■ **WHAT YOU HAVE TO DO**:
Would you give the entries below again, precisely as they are written?

• • •

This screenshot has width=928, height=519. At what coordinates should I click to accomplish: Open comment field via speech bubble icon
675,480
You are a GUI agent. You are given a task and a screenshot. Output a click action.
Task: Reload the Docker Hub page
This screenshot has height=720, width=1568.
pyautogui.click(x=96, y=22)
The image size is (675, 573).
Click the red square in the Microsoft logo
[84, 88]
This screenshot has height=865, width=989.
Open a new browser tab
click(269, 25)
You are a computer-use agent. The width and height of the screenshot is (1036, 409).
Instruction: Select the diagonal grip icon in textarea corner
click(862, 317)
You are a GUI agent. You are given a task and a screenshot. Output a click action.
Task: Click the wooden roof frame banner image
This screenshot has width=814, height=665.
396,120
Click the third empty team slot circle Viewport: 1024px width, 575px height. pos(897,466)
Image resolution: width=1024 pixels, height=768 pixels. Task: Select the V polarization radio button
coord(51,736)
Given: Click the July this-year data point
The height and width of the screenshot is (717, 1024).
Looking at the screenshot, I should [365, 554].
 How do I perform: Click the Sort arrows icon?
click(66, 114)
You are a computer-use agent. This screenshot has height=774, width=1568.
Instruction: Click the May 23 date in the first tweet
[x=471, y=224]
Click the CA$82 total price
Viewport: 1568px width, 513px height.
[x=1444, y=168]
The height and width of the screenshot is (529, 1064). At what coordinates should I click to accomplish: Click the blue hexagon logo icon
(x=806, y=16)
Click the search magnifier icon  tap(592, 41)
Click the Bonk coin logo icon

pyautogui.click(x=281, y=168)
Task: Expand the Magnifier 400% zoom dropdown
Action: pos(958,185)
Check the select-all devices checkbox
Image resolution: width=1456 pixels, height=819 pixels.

• • •

■ **ANSWER TO THIS EXERCISE**:
This screenshot has width=928, height=519. At what coordinates should I click to accomplish: Open comment field via speech bubble icon
675,480
You are a GUI agent. You are given a task and a screenshot. Output a click action.
Task: Reload the Docker Hub page
This screenshot has height=720, width=1568.
pyautogui.click(x=96, y=22)
The image size is (675, 573).
Click the red square in the Microsoft logo
[84, 88]
This screenshot has height=865, width=989.
Open a new browser tab
click(269, 25)
You are a computer-use agent. The width and height of the screenshot is (1036, 409).
Instruction: Select the diagonal grip icon in textarea corner
click(862, 317)
You are a GUI agent. You are given a task and a screenshot. Output a click action.
Task: Click the wooden roof frame banner image
This screenshot has width=814, height=665.
396,120
Click the third empty team slot circle Viewport: 1024px width, 575px height. pos(897,466)
Image resolution: width=1024 pixels, height=768 pixels. Task: Select the V polarization radio button
coord(51,736)
Given: Click the July this-year data point
The height and width of the screenshot is (717, 1024).
Looking at the screenshot, I should [365, 554].
 How do I perform: Click the Sort arrows icon?
click(66, 114)
You are a computer-use agent. This screenshot has height=774, width=1568.
Instruction: Click the May 23 date in the first tweet
[x=471, y=224]
Click the CA$82 total price
Viewport: 1568px width, 513px height.
[x=1444, y=168]
The height and width of the screenshot is (529, 1064). At what coordinates should I click to accomplish: Click the blue hexagon logo icon
(x=806, y=16)
Click the search magnifier icon  tap(592, 41)
Click the Bonk coin logo icon

pyautogui.click(x=281, y=168)
Task: Expand the Magnifier 400% zoom dropdown
Action: pos(958,185)
Check the select-all devices checkbox
Image resolution: width=1456 pixels, height=819 pixels.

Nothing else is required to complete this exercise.